On 6 August 1983 a limpet mine exploded outside the synagogue, four hours before State President Marais Viljoen and Rabbi Weiler were scheduled to attend a ceremony marking Temple Israel's 50th anniversary. There were no injuries or deaths, but the blast destroyed walls, ripped out windows and seats and turned cupboards and furniture upside down. Nonetheless, the celebration went ahead with Viljoen and Weiler in attendance. Mahommed Iqbal Shaik of the Dolphin Unit of Umkhonto we Sizwe (MK) later assumed responsibility during the Truth and Reconciliation Commission hearings and he was granted amnesty.

Jews began emigrating from South Africa in the 1970s and by the 1990s most of the Jewish population of Hillbrow had migrated to the northern suburbs or emigrated. In 1994, the SAUPJ hired a rabbi from London to lead the congregation. The rabbi felt that with the exodus of Jewish residents and changes in the neighbourhood, a synagogue in the location was no longer viable. He recommended that the synagogue be closed and the property sold.

Reeva Forman, a businesswoman in the cosmetics industry fought to keep the synagogue open. Forman grew up in an Orthodox Jewish congregation in Doornfontein, but nevertheless felt compelled to support Temple Israel. At the time the congregation attracted around sixty attendees to its Shabbat services. The rabbi returned to London and Forman began to manage the synagogue. She appointed David Bilchitz, a legal scholar, to be the lay rabbi for the congregation.

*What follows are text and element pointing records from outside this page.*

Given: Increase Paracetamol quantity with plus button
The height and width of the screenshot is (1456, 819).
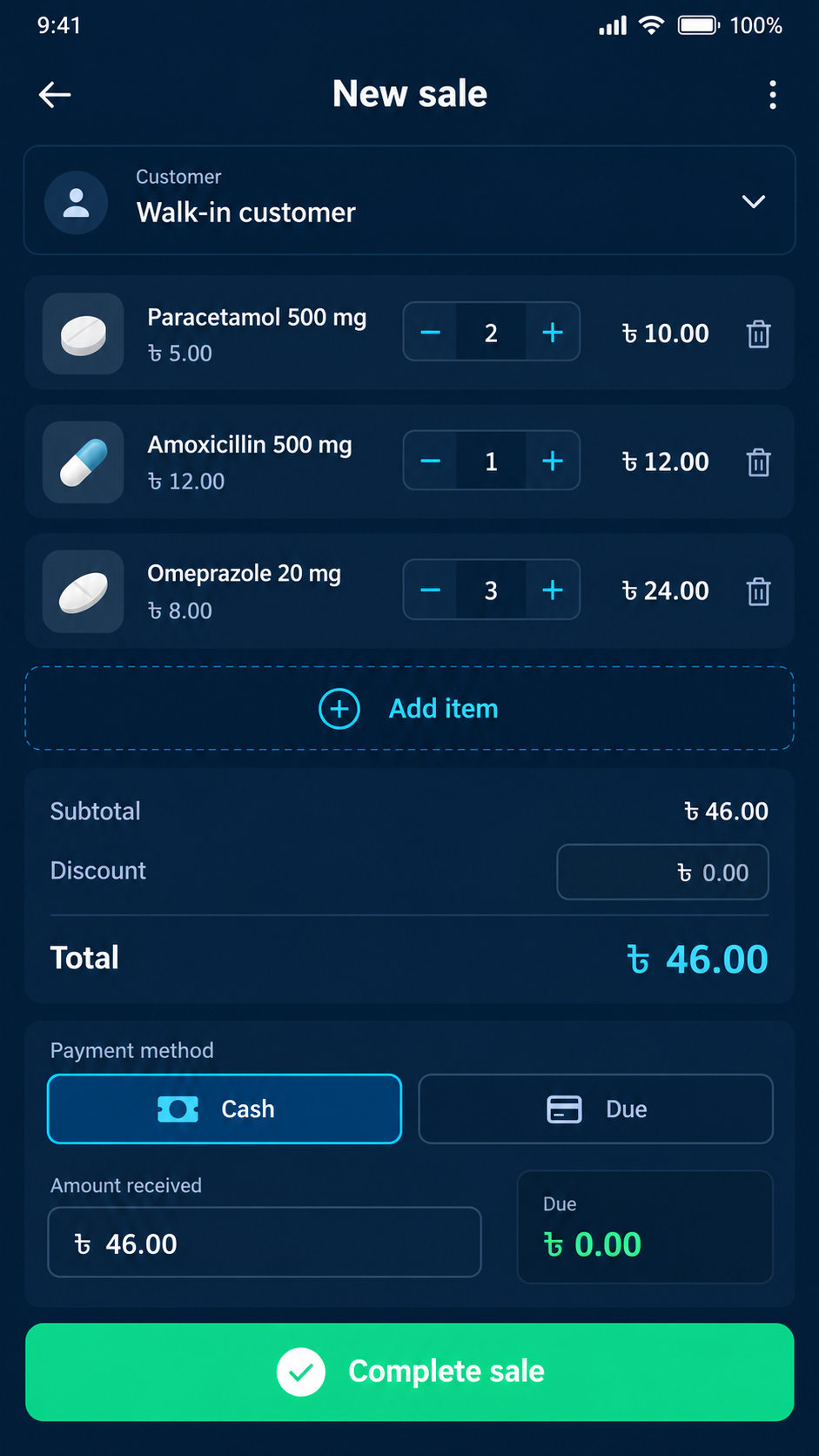Looking at the screenshot, I should 553,332.
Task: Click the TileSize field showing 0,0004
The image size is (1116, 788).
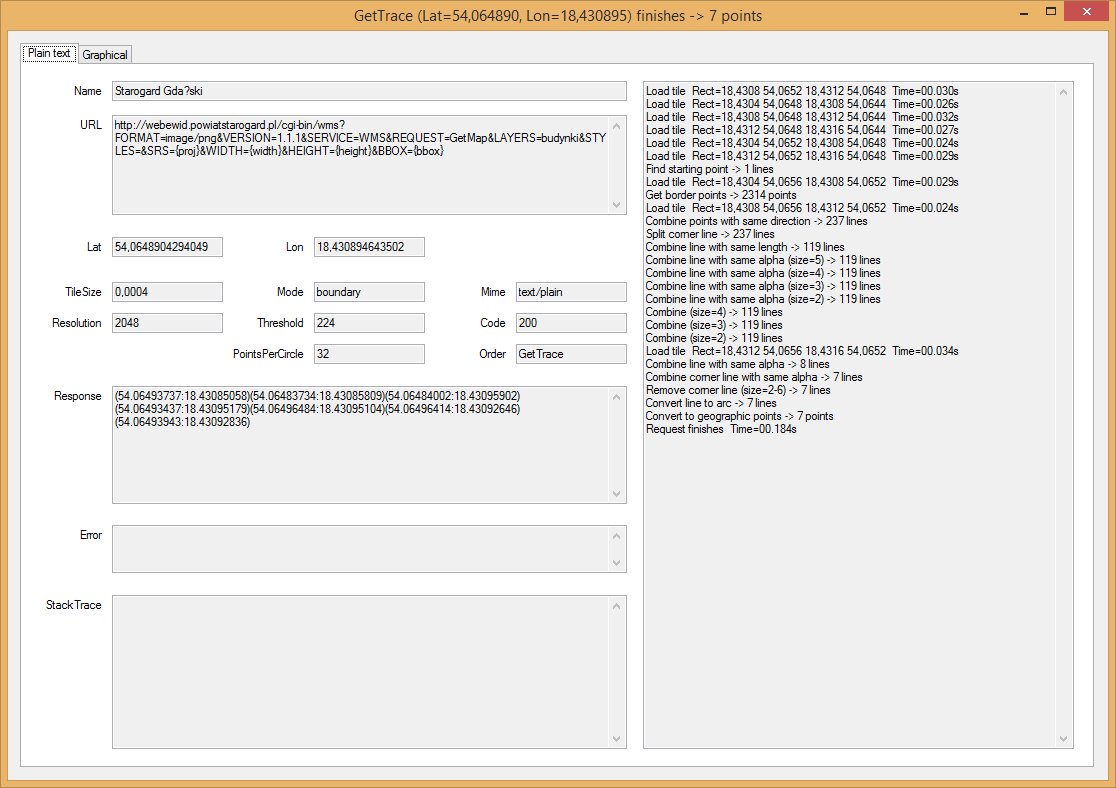Action: pyautogui.click(x=165, y=291)
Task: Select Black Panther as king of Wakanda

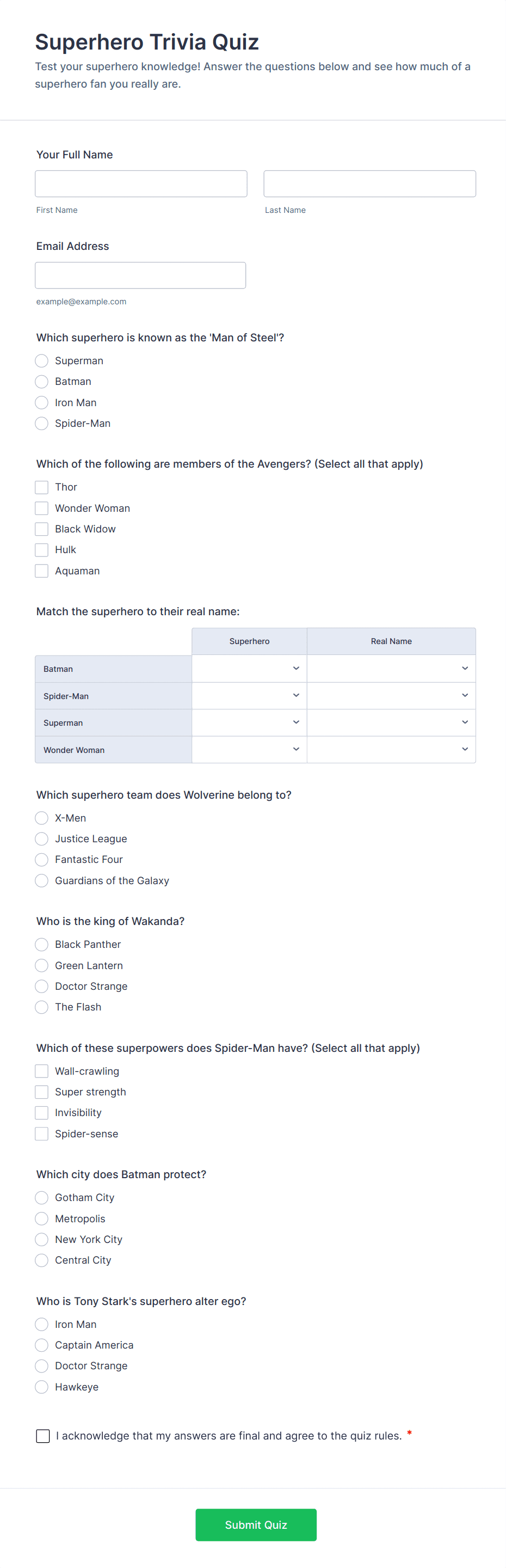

At Temple Israel's 80th anniversary celebration in 2016, a permanent exhibition was launched delving into the evolution of the Reformed Movement in South Africa and the history of the synagogue, the Heritage Centre. In 2017, only 50 attended regularly, although 300 attended on High Holy Days.

== Activities ==
The congregation consists primarily of old, frail, lonely and poor people from Hillbrow, Berea, Yeoville, and Parktown. These Jews still regard it as their spiritual home. The synagogue is leased to a Christian church for Sunday services, at a nominal fee.

Temple Israel's site houses a school that enrolls Jews and non-Jewish students. The shul has established an outreach program, the M.C. Weiler Primary School, in Alexandra township. The women of Temple Israel began such programs in 1944, believing that Jews must help fellow both believers and their other neighbors in need.

Businesswoman Reeva Forman got involved with Temple Israel in the early 1990s when she heard the congregation was going to sell the synagogue. The purchase vote failed by one. She has served as chairwoman of Temple Israel since 1994.